I never planned to be a nagging mother, but it happened. I blamed being a perfectionist. I like things done a certain way. I try really hard not to correct my kids all the time or to fix things they have done. It’s easy with artwork, play and “their stuff”, they can do that however they want. I struggle with mistakes in behavior, manners, putting my stuff away, how they talk to me etc. I hear myself correcting them for little things that really don’t matter. They do things differently than I do and I seem to struggle with accepting their ways. I critique them. Do it this way, do it MY way! It was one thing when they were very little and needed more guidance on safety concerns. I just want them to do things the right way. I don’t want them to be rude or careless. I feel like I’m helping them be better people, but in truth, I’m not helping them at all.
I’m a helper by nature. If a stranger drops something near me, I pick it up for them, I hold the door, grab something off a high shelf for a shorter person at the store. If anyone asks for help around me I give it. I have had to stop myself from helping my kids too much. I know they need to do things themselves, but my first reaction is to help. (I don’t do their homework, that has never been an issue, I didn’t like doing it when it was mine!) I correct their pronunciation of words, point our punctuation errors, nitpicky things like that. I can tell they are starting to really hate my “helpful advice”.
I do my fair share of encouraging, but probably not enough to make up for the criticism. I think that fact that my oldest has ADHD makes it a bit harder. Kids with ADHD have a different way of learning and they do not learn from mistakes the way that their peers do. It takes more time for their brain to mature and understand the consequences of their actions. If they do understand what the consequences are, it often does very little to deter them from whatever it is they are going to do. This makes it really hard not to help, save or rescue these kids. Preventing the problem is much easier than dealing with the aftermath!
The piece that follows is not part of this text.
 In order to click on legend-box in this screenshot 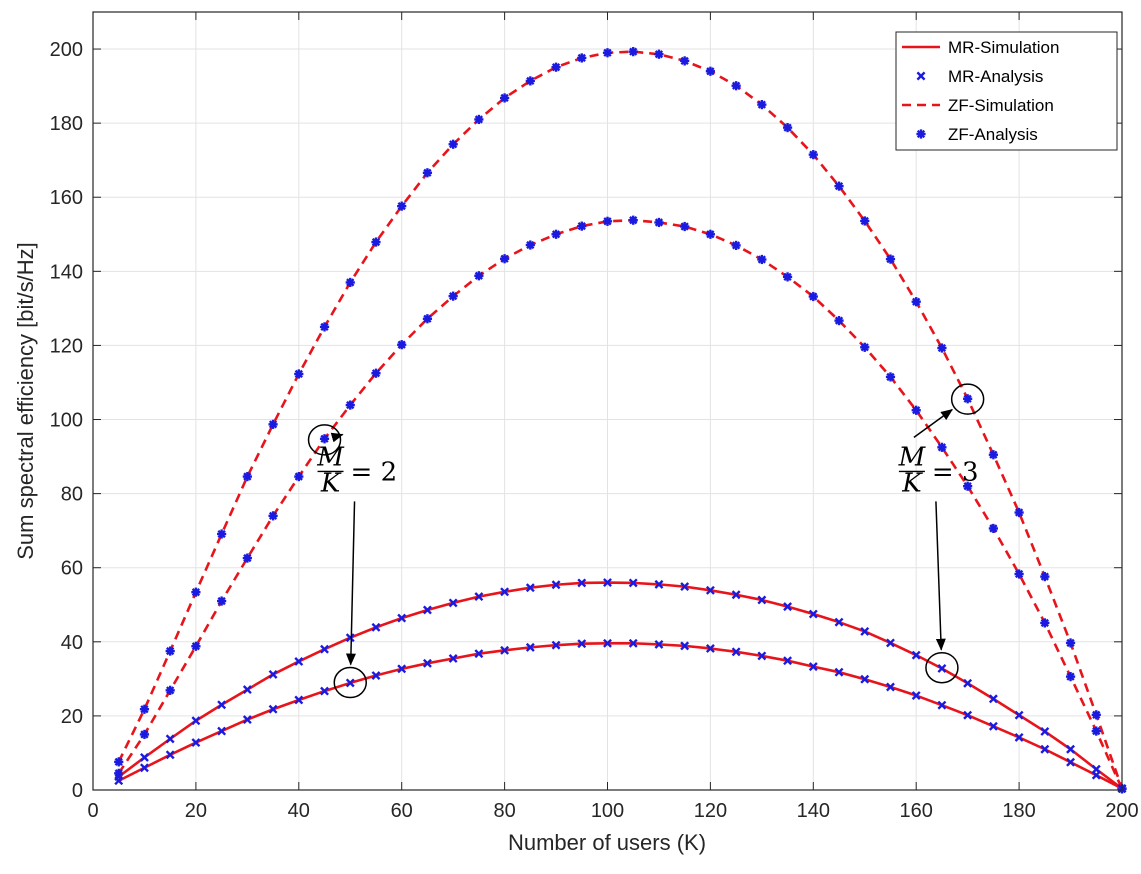, I will do `click(1006, 91)`.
My oldest has matured quite a bit over the past year and has shown that he is able to handle a lot of things he couldn’t handle in the past. I no longer need to prevent so many things from happening, because he can handle it, (most of the time, as long as he is not overly tired too off schedule etc.). I need to bite my tongue more often and let him figure it out. I need to not worry so much about the little things. We’ve taught him well. He knows how to use his manners. I have to let him decide when and how to use them without me hovering and double checking. My kids have told me that I don’t give them enough time to say thank you before I prompt them. I need to assume they will do the right thing, instead of assuming they will make a mistake. I need to remember that a few missed thank you’s are not worth the feeling they get from being nagged about it. This doesn’t mean that I will stand by silently and let them be rude heathens, but I will do less nagging and continue to model polite behavior. I will try to talk to them how I want to be talked to. I will be less exasperated by their mistakes and have a more pleasant tone. I will do more encouraging and less complaining. The world is a rough place and I’d like home to be a safe place to be, not an uncomfortable space full of nagging and complaints. Kids learn how to be kind and patient by being around those that are kind and patient. They learn to be polite when others are polite to them. They do learn what they live. Be kind and gracious and they will learn to be kind and gracious too.